→ PROBLEM STATEMENT
Which lines of the records contain "page"? Collect every one of them.

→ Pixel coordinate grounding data
--
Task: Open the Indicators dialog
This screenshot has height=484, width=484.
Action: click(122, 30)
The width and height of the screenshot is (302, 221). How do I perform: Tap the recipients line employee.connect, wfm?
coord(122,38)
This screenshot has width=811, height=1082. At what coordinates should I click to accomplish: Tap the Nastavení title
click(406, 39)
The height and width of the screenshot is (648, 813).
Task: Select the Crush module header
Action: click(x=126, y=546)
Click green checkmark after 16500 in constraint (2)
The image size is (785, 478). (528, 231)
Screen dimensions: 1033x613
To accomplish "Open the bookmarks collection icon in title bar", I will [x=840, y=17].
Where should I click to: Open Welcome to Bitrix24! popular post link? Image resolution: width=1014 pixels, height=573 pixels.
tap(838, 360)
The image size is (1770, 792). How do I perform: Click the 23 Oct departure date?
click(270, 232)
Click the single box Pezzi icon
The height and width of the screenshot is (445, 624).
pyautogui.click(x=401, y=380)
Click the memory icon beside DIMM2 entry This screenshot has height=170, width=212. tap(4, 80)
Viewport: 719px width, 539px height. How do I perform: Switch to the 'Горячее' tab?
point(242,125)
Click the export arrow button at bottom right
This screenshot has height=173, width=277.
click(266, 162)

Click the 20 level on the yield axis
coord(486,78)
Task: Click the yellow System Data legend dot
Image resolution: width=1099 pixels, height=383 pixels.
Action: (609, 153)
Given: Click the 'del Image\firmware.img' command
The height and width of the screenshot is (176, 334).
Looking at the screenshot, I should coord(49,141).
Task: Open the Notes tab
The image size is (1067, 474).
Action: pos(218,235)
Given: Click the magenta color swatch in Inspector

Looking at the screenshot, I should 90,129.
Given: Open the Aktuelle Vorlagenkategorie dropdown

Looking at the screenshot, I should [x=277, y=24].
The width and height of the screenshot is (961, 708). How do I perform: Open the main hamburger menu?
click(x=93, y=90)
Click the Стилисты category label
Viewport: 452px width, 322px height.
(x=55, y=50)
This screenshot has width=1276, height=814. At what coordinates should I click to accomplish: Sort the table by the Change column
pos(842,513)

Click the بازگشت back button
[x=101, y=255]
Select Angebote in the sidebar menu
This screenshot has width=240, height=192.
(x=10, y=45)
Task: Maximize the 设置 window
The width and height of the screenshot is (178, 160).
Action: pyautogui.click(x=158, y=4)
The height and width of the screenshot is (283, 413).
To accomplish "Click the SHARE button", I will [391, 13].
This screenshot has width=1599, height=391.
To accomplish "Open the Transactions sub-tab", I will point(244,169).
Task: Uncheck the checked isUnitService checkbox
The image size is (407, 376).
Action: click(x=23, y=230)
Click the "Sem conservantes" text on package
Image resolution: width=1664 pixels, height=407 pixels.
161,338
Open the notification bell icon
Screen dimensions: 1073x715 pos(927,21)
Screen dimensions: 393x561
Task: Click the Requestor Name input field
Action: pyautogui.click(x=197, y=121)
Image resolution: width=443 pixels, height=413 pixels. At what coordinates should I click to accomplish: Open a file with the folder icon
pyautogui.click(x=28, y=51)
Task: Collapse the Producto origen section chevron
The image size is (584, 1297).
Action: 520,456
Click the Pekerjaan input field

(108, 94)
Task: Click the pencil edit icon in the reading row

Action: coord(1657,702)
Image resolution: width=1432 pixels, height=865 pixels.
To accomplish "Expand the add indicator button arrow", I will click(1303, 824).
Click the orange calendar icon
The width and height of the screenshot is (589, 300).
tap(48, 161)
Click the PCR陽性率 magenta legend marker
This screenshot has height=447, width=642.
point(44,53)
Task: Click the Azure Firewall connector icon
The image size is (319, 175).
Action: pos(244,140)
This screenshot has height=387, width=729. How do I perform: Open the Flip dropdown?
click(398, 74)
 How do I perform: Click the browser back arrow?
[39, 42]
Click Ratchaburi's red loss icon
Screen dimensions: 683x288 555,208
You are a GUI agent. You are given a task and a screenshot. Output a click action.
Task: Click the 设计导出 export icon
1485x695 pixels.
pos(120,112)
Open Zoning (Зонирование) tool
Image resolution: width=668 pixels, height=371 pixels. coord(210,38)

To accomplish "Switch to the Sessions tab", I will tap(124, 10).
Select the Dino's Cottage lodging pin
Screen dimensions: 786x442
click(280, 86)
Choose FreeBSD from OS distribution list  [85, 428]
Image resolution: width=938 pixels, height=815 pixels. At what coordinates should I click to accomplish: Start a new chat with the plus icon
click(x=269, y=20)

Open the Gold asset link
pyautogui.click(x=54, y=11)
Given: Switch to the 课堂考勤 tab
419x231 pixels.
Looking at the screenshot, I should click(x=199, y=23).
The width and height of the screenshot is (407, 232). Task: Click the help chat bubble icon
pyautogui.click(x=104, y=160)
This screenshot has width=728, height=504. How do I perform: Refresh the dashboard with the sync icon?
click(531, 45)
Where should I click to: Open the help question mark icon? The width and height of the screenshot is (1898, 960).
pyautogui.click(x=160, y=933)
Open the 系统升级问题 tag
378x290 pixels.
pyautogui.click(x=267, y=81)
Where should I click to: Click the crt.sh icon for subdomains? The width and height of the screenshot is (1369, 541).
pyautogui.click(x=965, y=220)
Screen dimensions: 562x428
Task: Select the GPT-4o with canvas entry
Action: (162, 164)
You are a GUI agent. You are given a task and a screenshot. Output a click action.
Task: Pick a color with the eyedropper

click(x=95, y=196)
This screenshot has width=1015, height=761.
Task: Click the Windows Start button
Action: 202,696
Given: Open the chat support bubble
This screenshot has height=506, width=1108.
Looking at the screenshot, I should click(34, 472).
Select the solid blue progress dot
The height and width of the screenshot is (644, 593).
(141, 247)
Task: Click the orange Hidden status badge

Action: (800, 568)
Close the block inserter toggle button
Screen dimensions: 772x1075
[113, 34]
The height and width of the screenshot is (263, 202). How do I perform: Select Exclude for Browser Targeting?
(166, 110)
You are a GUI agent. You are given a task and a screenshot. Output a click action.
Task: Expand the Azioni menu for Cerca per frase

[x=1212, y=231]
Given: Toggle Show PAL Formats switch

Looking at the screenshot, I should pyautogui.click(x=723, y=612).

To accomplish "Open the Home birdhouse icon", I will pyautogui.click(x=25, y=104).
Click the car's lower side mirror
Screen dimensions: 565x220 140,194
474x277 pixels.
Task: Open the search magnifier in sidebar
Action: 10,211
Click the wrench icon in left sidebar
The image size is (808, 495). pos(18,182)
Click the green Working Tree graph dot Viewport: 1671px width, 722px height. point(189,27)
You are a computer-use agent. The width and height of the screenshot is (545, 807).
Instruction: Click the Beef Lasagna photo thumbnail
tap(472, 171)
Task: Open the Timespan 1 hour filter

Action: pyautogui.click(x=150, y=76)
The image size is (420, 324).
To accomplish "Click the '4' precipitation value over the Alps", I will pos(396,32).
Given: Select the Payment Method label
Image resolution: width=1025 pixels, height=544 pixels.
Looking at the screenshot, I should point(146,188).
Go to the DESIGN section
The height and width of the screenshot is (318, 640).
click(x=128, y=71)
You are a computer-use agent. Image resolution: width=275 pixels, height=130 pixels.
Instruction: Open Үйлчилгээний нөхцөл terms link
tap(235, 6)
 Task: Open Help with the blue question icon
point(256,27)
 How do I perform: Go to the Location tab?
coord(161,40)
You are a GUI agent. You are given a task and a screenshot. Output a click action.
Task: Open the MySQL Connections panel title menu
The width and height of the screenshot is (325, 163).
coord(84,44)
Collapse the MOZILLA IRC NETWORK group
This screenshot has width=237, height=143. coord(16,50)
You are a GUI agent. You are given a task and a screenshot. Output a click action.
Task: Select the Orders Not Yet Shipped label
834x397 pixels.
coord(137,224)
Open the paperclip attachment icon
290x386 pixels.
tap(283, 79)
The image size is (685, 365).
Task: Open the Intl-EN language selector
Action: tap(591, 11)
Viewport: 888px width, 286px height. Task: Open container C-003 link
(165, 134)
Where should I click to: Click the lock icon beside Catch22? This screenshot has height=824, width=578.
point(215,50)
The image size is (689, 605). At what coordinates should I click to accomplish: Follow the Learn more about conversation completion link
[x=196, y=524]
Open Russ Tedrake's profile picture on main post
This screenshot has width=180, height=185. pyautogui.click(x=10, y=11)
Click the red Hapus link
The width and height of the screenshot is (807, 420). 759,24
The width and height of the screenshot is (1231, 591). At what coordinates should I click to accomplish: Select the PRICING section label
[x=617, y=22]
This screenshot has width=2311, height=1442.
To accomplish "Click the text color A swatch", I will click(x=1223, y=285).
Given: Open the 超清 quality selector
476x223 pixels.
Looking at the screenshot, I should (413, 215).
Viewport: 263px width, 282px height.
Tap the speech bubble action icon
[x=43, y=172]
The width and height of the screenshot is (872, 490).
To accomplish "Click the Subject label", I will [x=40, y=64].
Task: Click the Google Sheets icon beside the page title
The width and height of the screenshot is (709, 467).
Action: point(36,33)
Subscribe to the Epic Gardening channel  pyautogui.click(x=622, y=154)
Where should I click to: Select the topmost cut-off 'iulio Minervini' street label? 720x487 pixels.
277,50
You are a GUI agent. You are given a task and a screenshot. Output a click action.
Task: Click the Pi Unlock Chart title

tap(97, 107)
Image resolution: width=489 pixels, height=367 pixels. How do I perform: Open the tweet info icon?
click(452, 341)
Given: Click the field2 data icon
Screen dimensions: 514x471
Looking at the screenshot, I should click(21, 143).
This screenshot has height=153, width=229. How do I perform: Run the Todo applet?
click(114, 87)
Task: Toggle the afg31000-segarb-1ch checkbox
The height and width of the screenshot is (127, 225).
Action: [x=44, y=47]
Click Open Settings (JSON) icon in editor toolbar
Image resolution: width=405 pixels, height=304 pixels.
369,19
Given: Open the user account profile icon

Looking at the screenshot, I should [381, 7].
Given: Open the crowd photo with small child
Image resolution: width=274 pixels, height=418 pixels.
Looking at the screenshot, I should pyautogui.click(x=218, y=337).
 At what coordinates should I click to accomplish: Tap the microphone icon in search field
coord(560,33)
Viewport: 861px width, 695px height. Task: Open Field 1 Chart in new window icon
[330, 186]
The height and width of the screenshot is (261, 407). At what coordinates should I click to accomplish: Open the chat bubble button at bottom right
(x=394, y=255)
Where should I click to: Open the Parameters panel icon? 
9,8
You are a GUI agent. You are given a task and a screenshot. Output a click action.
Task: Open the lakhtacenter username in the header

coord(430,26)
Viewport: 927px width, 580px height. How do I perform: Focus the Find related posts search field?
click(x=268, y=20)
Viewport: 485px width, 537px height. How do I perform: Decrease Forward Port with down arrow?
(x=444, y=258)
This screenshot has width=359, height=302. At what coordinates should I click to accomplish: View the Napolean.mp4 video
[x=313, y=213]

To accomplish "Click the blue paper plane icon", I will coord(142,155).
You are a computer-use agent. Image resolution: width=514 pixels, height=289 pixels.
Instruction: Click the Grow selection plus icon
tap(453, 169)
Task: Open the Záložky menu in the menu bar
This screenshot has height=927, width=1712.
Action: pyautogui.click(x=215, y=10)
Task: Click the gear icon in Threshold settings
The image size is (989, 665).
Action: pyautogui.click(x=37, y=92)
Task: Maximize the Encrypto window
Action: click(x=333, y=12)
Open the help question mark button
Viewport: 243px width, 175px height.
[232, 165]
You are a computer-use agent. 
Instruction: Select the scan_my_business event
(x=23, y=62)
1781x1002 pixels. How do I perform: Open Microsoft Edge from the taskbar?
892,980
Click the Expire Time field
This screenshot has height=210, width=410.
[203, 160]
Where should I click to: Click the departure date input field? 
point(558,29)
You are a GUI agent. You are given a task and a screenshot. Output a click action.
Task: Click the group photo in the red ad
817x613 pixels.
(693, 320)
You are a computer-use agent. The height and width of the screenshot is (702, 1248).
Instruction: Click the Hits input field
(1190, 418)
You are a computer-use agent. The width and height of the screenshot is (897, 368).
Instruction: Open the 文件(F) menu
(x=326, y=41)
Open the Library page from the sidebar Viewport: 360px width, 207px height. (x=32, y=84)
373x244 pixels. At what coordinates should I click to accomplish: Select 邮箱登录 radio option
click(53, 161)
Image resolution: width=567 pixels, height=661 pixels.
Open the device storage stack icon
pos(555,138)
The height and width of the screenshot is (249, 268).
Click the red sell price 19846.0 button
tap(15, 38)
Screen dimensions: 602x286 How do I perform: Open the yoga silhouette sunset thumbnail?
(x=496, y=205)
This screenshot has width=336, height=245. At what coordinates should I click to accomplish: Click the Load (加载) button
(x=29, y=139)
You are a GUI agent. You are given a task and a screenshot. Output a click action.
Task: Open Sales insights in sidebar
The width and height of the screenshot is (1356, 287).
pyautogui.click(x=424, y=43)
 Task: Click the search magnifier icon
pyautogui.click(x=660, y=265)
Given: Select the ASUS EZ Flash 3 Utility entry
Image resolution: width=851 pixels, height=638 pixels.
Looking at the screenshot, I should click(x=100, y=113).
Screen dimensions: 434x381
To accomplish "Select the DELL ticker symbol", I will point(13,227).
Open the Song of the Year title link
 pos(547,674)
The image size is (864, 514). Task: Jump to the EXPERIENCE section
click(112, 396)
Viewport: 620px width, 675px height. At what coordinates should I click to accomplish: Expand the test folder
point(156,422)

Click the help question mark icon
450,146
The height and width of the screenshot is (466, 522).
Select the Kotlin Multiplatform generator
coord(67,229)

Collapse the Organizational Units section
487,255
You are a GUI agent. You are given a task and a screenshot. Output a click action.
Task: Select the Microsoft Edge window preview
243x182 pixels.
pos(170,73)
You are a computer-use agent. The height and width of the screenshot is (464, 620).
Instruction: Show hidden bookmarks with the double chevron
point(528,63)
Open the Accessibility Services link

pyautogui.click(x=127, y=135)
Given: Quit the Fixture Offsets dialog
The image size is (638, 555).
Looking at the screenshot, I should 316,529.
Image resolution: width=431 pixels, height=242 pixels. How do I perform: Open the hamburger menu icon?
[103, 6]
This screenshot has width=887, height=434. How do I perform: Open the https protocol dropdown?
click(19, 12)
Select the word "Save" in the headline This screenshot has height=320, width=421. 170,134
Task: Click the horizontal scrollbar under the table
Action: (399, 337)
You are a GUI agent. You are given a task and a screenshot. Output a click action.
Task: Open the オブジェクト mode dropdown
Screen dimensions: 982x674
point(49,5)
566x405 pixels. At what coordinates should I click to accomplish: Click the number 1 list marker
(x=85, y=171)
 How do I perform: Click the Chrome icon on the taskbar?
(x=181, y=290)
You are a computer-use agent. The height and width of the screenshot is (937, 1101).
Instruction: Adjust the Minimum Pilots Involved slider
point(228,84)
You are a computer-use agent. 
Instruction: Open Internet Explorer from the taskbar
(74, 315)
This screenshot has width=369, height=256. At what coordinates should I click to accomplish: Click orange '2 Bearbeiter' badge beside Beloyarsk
--
→ SOLUTION TO THIS EXERCISE
Task: Click the Google Sheets icon beside the page title
Open the Library page from the sidebar Viewport: 360px width, 207px height. (x=32, y=84)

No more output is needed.